Source: http://news.suite101.fr/article.cfm/la-decouverte-dun-lieu-de-culte-dedie-a-mithra-a-angers-a12075
La découverte d'un lieu de culte dédié à Mithra à Angers  | Un temple mithraïste a été mis à jour dans le sous-sol angevin, une découverte archéologique de première importance dans l'histoire européenne. |
Le sous-sol de la ville d'Angers regorge de trésors archéologiques, on le sait depuis longtemps. Chaque nouveau chantier mené par la Ville permet d'étoffer l'histoire sociale, religieuse et humaine de cette région de l'Ouest de la France. Mais la découverte, début mai 2010, d'un temple mithraïste bouleverse tous les savoirs, et va relancer la recherche sur toute l'histoire religieuse et sociale de l'Europe occidentale.

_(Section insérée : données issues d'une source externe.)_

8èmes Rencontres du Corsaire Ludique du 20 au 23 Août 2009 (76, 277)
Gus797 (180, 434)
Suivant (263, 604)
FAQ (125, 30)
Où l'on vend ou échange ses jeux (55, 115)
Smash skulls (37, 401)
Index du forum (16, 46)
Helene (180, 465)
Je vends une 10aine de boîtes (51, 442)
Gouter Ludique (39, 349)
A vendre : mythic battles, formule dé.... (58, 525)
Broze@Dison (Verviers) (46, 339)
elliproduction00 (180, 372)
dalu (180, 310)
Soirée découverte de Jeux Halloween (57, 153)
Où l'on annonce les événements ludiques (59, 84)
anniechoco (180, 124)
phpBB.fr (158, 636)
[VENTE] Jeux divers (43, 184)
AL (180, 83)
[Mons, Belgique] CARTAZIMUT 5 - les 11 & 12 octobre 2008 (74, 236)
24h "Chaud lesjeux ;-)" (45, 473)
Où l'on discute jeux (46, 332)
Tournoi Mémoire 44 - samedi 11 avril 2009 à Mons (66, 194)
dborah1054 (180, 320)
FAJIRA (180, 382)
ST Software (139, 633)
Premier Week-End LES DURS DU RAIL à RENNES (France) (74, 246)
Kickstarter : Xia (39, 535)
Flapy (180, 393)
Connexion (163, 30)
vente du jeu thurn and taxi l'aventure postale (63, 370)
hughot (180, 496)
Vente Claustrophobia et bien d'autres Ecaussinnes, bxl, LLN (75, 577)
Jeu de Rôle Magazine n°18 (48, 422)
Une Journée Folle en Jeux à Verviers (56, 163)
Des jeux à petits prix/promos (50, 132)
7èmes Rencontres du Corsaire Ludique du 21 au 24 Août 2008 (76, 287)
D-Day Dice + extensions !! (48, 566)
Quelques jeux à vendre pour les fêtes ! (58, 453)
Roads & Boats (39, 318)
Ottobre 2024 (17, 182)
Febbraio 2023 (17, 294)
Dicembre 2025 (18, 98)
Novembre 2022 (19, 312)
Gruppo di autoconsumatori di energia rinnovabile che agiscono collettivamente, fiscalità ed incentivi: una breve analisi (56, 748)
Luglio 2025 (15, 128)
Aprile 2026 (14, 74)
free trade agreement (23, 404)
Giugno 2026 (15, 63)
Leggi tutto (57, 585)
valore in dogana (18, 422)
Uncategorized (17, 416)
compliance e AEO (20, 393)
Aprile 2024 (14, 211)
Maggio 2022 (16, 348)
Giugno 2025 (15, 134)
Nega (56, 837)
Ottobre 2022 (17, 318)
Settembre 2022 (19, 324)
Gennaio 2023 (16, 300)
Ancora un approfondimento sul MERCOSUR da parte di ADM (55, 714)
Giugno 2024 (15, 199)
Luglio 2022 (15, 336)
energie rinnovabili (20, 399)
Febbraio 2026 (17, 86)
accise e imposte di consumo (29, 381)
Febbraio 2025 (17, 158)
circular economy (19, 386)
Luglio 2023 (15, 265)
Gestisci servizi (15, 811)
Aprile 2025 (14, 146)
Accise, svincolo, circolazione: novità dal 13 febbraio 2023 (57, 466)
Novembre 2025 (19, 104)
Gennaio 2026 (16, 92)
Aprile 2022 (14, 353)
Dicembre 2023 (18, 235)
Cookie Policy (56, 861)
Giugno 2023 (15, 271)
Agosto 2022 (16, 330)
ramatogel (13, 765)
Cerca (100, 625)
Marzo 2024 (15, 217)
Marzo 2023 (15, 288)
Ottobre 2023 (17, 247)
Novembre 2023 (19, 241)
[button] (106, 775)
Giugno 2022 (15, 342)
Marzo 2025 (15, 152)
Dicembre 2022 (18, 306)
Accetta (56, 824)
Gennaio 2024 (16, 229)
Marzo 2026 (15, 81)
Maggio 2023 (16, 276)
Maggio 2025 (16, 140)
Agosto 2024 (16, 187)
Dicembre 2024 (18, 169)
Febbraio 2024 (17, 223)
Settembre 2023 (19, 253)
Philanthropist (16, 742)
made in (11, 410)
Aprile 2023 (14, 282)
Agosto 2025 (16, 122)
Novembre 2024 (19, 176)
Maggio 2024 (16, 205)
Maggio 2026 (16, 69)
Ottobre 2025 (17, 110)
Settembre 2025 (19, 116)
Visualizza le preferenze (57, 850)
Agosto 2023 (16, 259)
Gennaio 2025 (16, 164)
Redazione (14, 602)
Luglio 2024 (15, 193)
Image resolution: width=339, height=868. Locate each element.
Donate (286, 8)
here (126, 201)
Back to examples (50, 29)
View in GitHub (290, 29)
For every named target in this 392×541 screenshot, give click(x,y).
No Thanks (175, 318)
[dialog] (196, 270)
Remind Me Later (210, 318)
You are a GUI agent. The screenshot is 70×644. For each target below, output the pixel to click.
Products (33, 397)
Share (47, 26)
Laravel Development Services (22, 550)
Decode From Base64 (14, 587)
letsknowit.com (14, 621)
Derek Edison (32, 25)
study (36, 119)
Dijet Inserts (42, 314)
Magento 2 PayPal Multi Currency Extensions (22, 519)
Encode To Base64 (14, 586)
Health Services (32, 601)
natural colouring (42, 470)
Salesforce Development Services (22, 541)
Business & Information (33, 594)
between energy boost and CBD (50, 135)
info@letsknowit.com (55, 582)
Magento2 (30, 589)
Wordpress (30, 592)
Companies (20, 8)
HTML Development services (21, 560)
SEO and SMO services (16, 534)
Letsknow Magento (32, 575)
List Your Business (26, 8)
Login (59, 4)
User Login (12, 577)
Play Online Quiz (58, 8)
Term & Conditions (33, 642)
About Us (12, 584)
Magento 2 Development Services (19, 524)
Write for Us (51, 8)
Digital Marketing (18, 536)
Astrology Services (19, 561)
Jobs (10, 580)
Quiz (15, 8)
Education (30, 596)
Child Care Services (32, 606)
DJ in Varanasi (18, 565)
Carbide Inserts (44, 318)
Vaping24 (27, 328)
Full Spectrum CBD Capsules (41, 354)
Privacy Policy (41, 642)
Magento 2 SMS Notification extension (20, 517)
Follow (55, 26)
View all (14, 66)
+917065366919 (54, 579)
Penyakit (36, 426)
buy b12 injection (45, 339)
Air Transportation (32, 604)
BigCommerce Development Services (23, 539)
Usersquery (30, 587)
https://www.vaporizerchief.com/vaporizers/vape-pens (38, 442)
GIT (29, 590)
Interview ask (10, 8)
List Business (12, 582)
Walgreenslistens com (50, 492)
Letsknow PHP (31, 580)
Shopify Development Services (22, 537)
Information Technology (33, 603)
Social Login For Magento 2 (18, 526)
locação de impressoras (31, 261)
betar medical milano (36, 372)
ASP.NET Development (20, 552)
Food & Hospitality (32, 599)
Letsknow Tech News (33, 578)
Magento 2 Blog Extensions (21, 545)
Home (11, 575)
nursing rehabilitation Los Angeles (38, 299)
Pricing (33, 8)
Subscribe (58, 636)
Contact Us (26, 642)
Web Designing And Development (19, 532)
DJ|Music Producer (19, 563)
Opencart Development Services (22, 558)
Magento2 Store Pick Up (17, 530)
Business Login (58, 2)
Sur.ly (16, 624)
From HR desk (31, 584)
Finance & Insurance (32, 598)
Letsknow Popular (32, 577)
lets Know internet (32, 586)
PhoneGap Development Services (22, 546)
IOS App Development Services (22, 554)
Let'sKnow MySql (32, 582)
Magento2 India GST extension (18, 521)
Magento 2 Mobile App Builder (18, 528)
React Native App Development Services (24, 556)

La découverte d'un véritable trésorCette fois, il ne s'agit pas seulement de quelques pierres ni de traces de constructions antiques. C'est un mithræum parfaitement identifiable que les archéologues de l'Inrap ont découvert. Des tambours de colonnes typiques de l'architecture des temples mithraïstes, des fragments d'un bas-relief représentant le dieu Mithra et un riche mobilier daté du IVe siècle. Plus de 200 pièces de monnaie, des lampes à huile intactes, des fragments d'un lustre en terre cuite avec des motifs de Nubien, une fibule en bronze caractéristique des fonctionnaires romains au IVe siècle, et un très beau vase zoomorphe en assez bon état, viennent compléter cette découverte.
Des inscriptions permettent de certifier les origines de cette découverte, comme cette dédicace gravée sur un gobelet de céramique : "Au dieu invaincu Mithra", signé par un certain Genialis qui l'offre au temple en matière d'ex-voto.
Le culte indo-iranien du dieu MithraLe mithracisme, mithraïsme, est un culte à mystères, né au IIe siècle avant notre ère dans la partie la plus orientale de la Méditerranée. Certains historiens le font remonter à la grande épopée de Gilgamesh, 2 500 avant notre ère, notamment par les similitudes de l'histoire du sacrifice du Taureau Primordial, ainsi que les formules en perse retrouvée sur certains temples. Ayant connu un large succès auprès des armées romaines stationnées dans ces contrées lointaines, le culte a connu un essor fabuleux et s'est répandu dans toute l'Europe occidentale, via les troupes et l'administration romaine, avec un âge d'or au IIIe et IVe siècle de notre ère. Il s'agit d'un culte à initiation, dont la transmission secrète s'est effectuée oralement, et donc, peu de textes attestent de son contenu. Il fut le concurrent le plus sérieux du christianisme au début de l'ère chrétienne, et on ne connaît la nature de ce culte que par les textes rédigés par les Pères de l'Eglise, les plus virulents opposants au culte païen de Mithra, et par la plume de Plutarque dans sa Vie de Pompée.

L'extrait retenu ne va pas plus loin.